Northwestern National Life survey reports that 40 percent of workers say their job is “very or extremely stressful.”

The tendency to blame Takemoto for his carelessness is high. Empathisizing with Takemoto should reveal the horror he is going through. How is he facing his wife? How is he going to ever forgive himself?

And when we look at this event in its wider context, might this be the visible effects of what organizations are doing to the psyche of their employees?

In this specific case, I wonder what Siemens offering daycare to its employees will do to reduce stress for their workers? It is ironic that such a tragedy should happen on Siemens campus because the company is noted for its life-saving products.

Management should find out how much stress its employees are now experiencing.

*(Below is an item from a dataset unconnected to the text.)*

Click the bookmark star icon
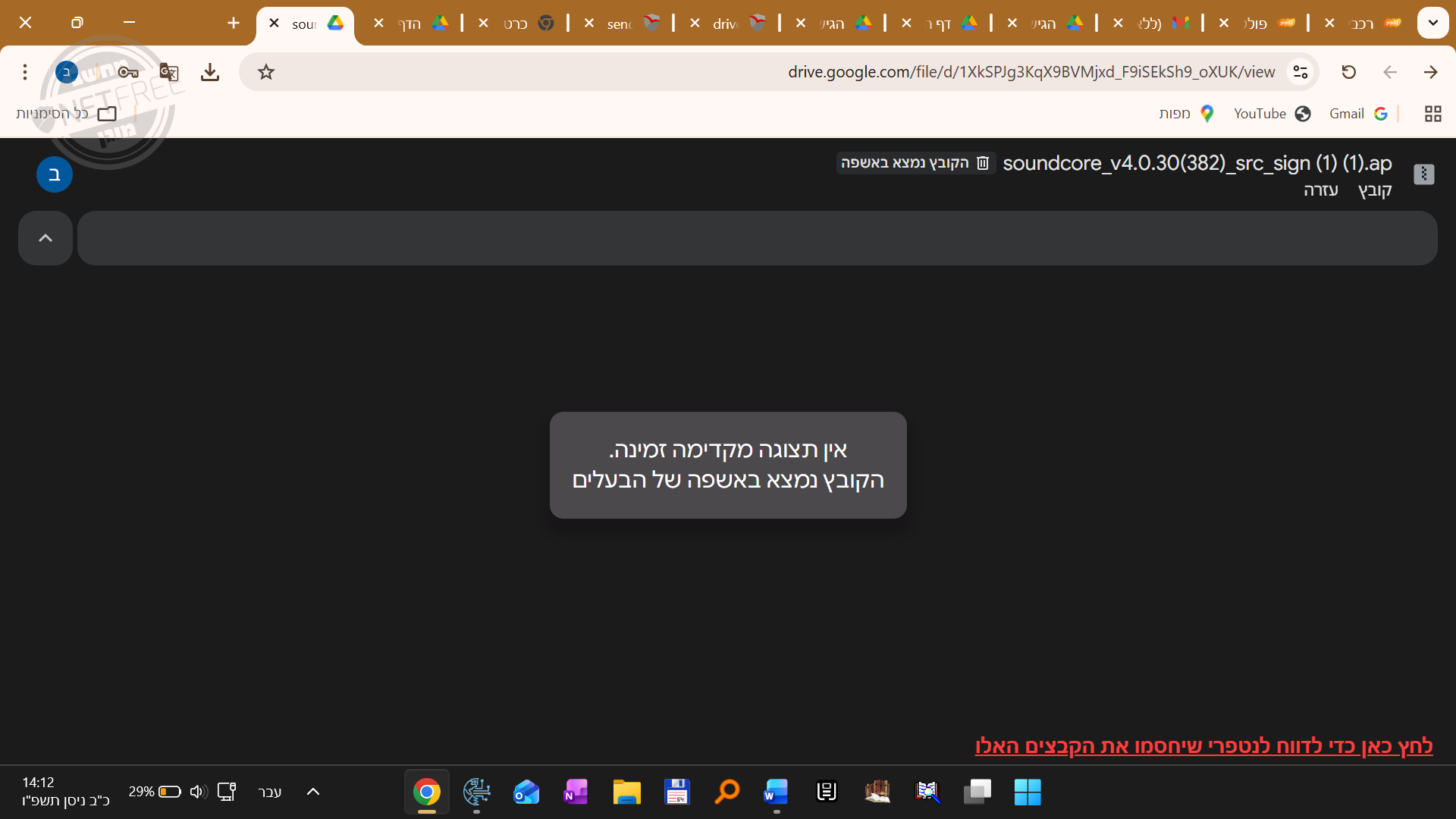The height and width of the screenshot is (819, 1456). pos(265,72)
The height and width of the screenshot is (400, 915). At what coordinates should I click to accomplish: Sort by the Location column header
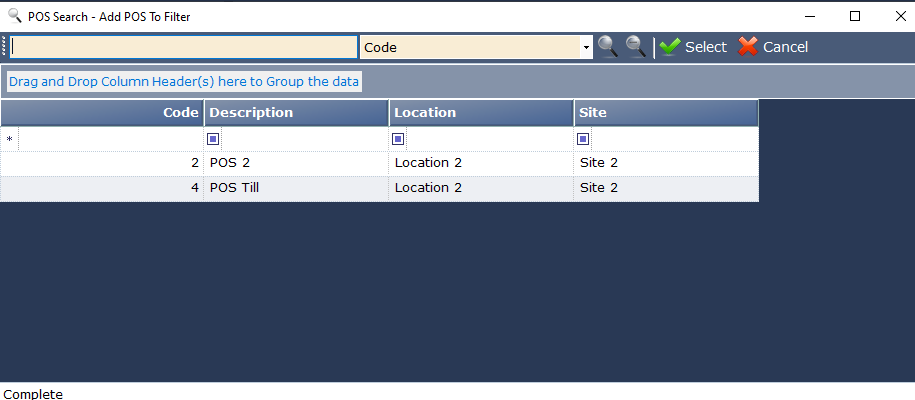pos(481,113)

Many other Siemens employees may be silent victims of the effects of the same stressful workplace: reorganizations, meeting deadlines, and profitability. This should be a reminder that the geese that lay the golden eggs should be adequately taken care of. Takemoto’s innocent child's death will not have been in vain.

The news source
National Institute for Occupational Safety and Health
AIS on Job Stress

Friday, July 27, 2007

Suicide

We entered seminary together in the fall of 2003. Over the years I took several classes together with her.

I wrote a joint paper with her in the winter of 2005 when we took the last UU Polity course that Peter Raible taught.

I remember her forthrightness, her humor, her heart for the poor. She volunteered at Tent City on several occasions. She participated in her church where she touched many lives.

She was a single mother of a 12-year-old boy. I remember she showed me her son's picture and told me how much she loved him.

I was at the grieving ceremony on Thursday night at the Woodinville UU church where I lighted a candle for her.

I am sad that she chose that final and absolute way to leave this world. I hope that her death will not be in vain. That through her death we will go deeper in our understanding of what it is to be there for one another, what it is to be a true community, in a suicide economy.